Keys for the identification of British Diptera

Welcome to my selection of illustrated identification aids for insects. The amazing diversity of insects illustrates and celebrates the creativity and imagination of God and my hope is that you will not only find these keys useful and attractive but also that they would lead you to worship.

These dichotomous keys are designed for use on screen. I would like to envisage them being used on a PC at home or in a lab, or used in the field, for example on a smart phone or tablet. They are not designed to be printed. The layout with one couplet for each page is deliberate and moving through the keys should be possible using the hyperlinks, or if using a tablet, by swiping through the document.

It is my conviction that good quality keys should be available online for all users freely so that advances in natural history knowledge are not hampered at the first hurdle of identification.

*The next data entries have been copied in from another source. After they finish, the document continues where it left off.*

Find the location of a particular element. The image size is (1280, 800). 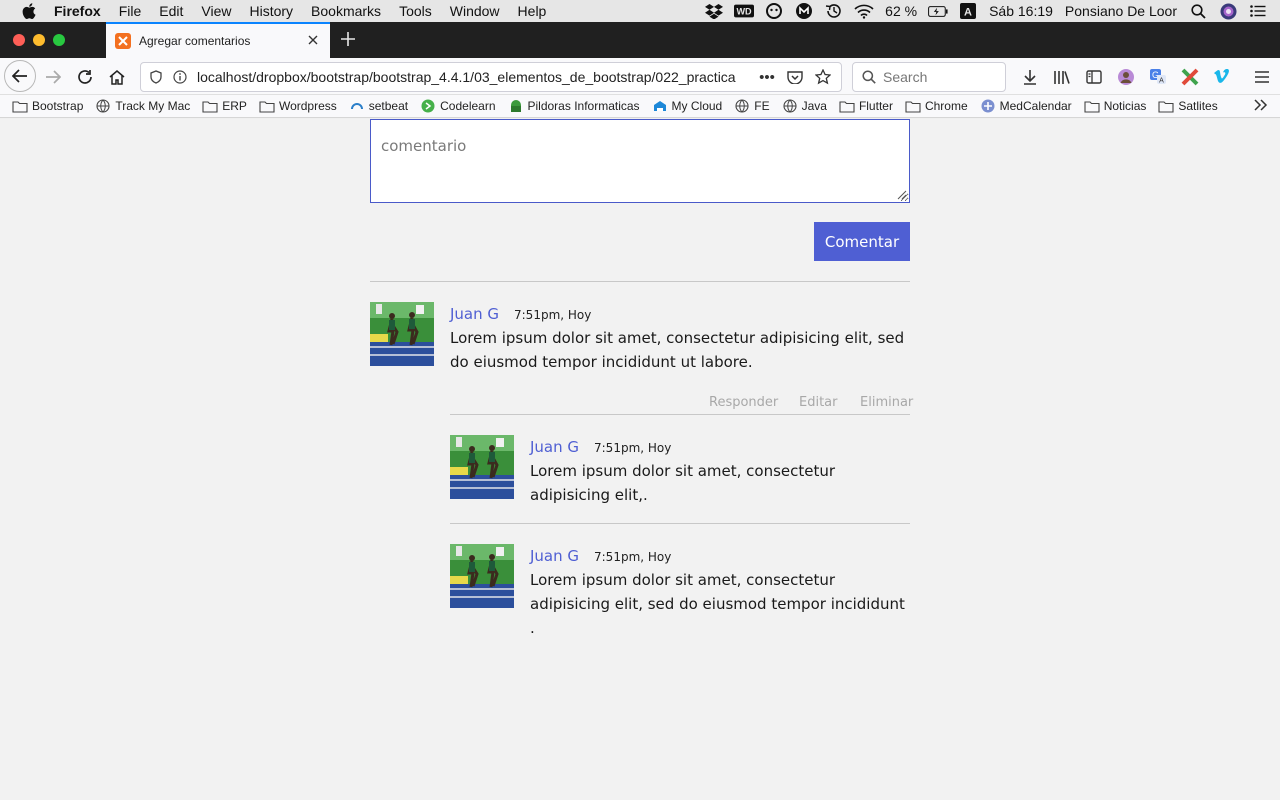

bookmark-medcalendar: MedCalendar is located at coordinates (1026, 106).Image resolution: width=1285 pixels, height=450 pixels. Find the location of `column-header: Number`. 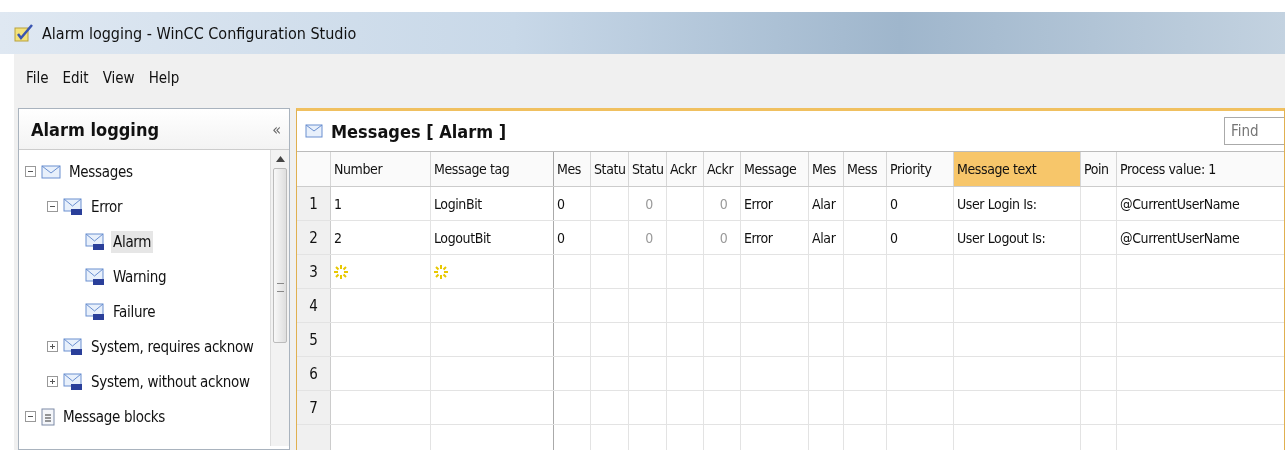

column-header: Number is located at coordinates (381, 169).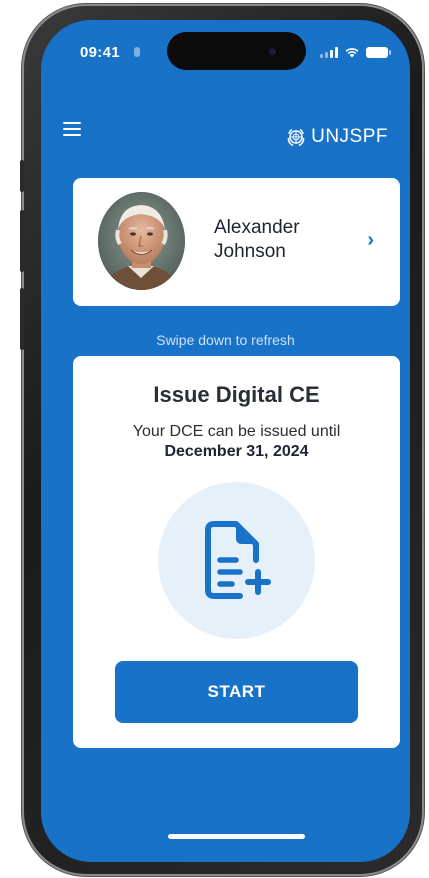  What do you see at coordinates (236, 836) in the screenshot?
I see `home-indicator` at bounding box center [236, 836].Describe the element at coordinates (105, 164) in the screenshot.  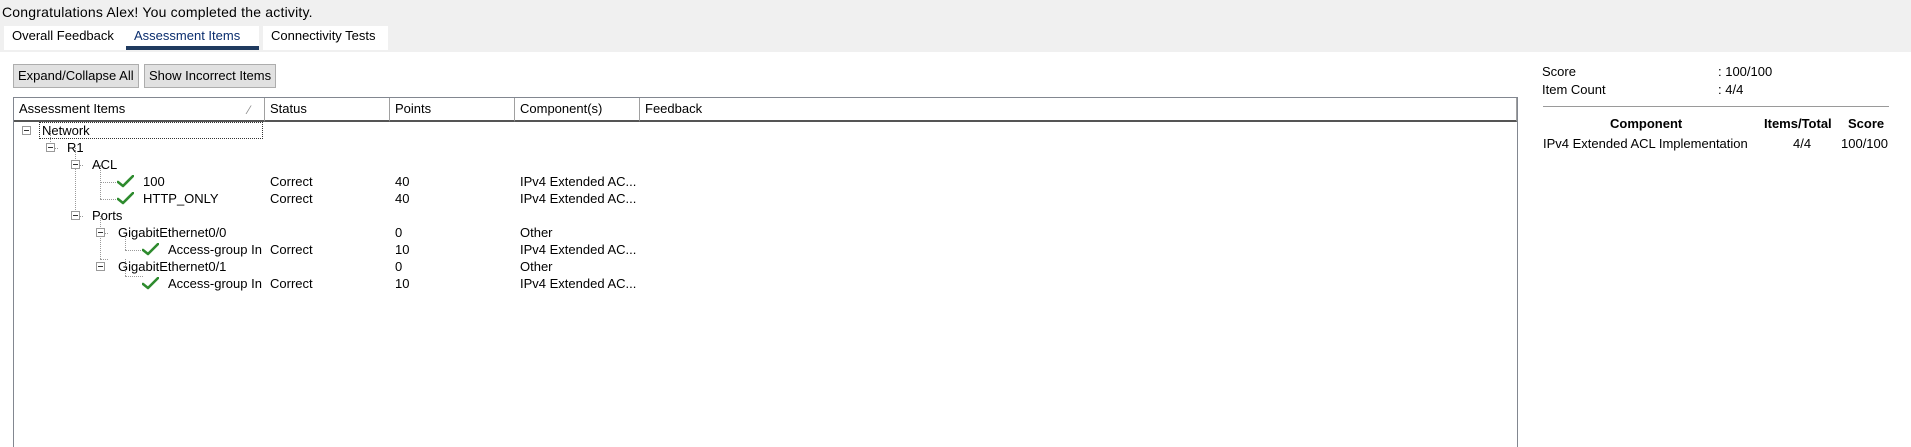
I see `tree-item-label: ACL` at that location.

If you find the keys helpful please let me know. I am very keen to improve them so if you find anything that needs changing, is unclear, or requires clarification please contact me on

I am also a keen botanist and am trying to write illustrated keys for the plants of North Hampshire in southern England. Follow the blog at http://mikehackston.blogspot.co.uk where notifications of any updates to keys will be posted.

For keys to Hymenoptera and other insect orders - go to https://sites.google.com/site/mikesinsectkeyshymenoptera/

Keys to Coleoptera - go to https://sites.google.com/site/mikesinsectkeys


The diptera apart from a few exceptions have two wings and a pair of drumstick-like appendages behind them, called halteres

They are divided into two main groups:

A  Antennae with at least five segments, usually long and thin AND with the anal veins of the wing diverging from one another (or there are very few veins on the wing).


B  Antennae usually with less than five segments. If with more than five, then the antennae are usually not long and thin AND the veins towards the back of the wing converge and meet to form an enclosed area (the anal cell) or they converge and join the wing margin close together.